Given instruction:
How many lines in the listing below contain the string "pixels"? Case matters. Reply with the number only.

Records for processing:

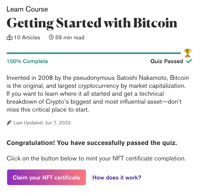This screenshot has height=193, width=205.
Task: Click the teal course progress bar
Action: point(94,53)
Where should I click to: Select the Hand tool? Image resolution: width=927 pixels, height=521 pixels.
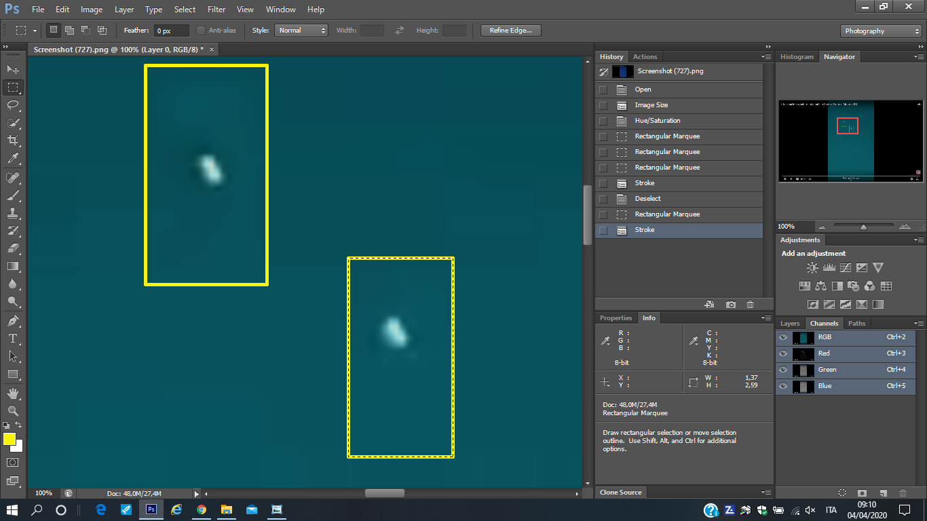[x=13, y=393]
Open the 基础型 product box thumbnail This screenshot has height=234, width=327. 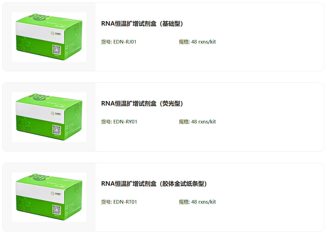49,37
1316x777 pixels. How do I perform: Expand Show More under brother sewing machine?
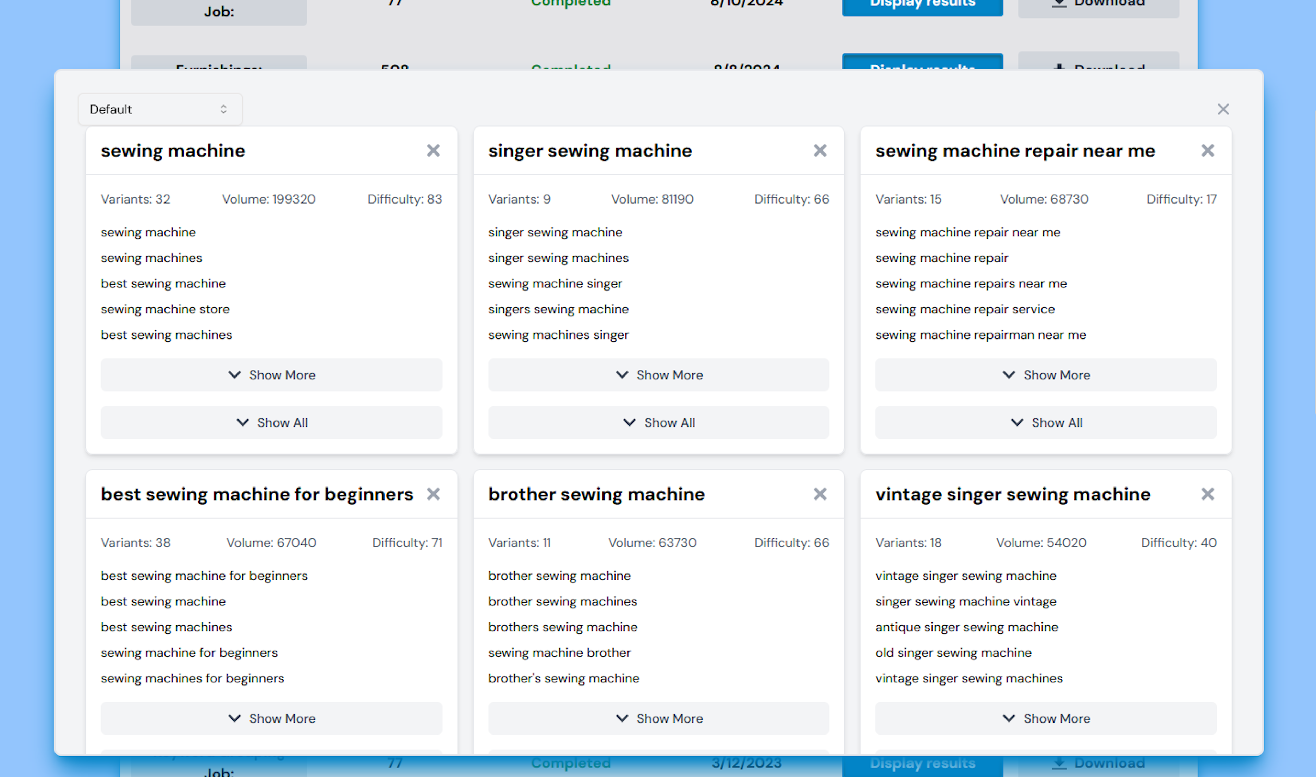click(x=658, y=718)
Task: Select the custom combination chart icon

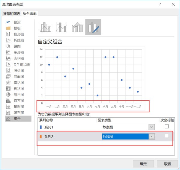Action: click(93, 27)
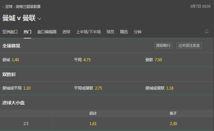Switch to the 分钟 tab

pyautogui.click(x=137, y=32)
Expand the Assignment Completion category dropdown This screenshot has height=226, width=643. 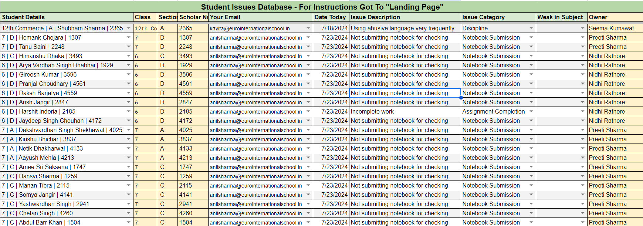(x=531, y=111)
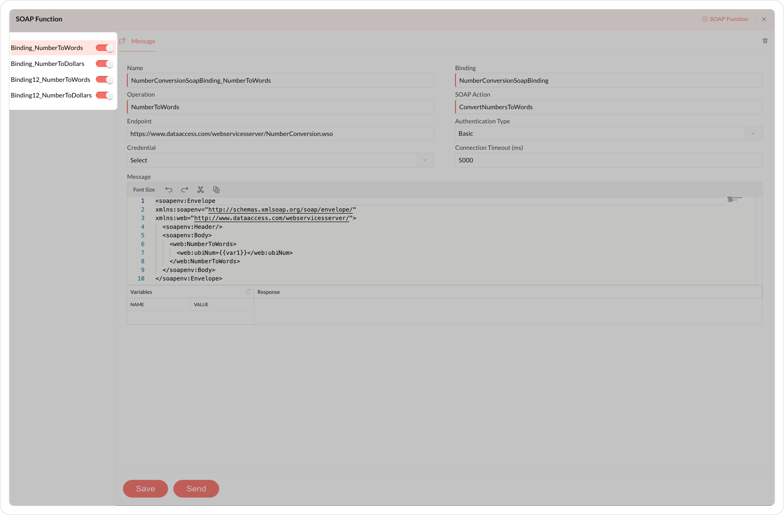
Task: Refresh the Variables list
Action: (x=248, y=292)
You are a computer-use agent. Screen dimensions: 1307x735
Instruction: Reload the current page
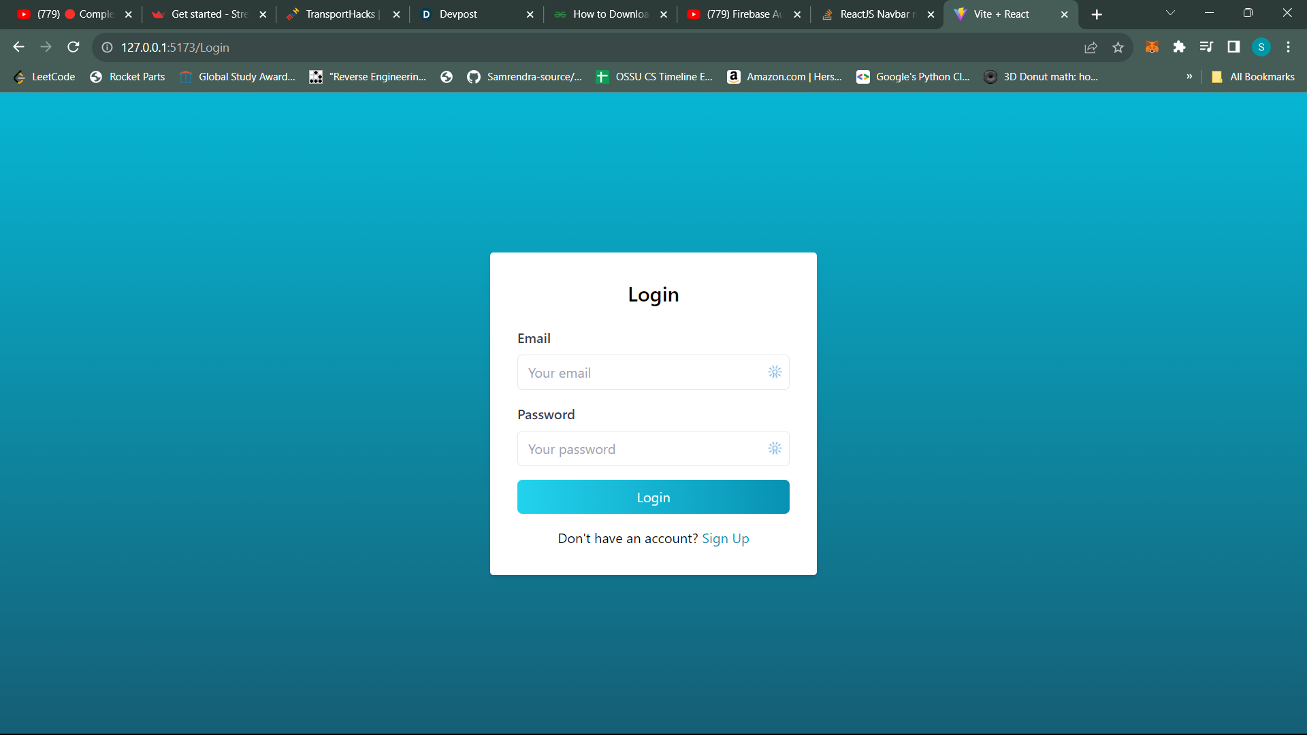[x=73, y=47]
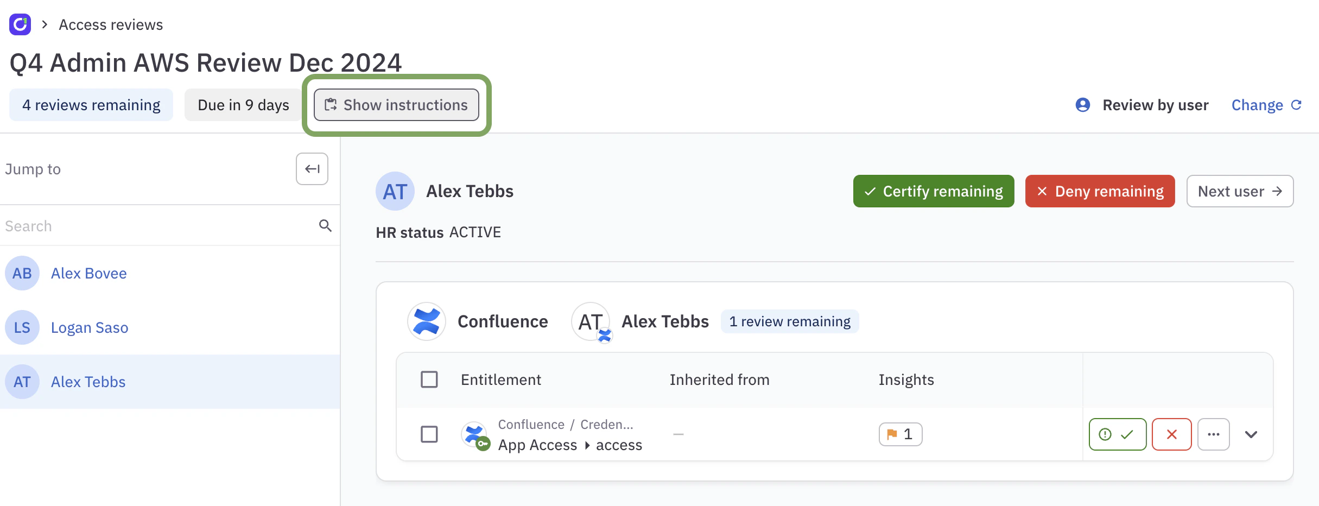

Response below:
2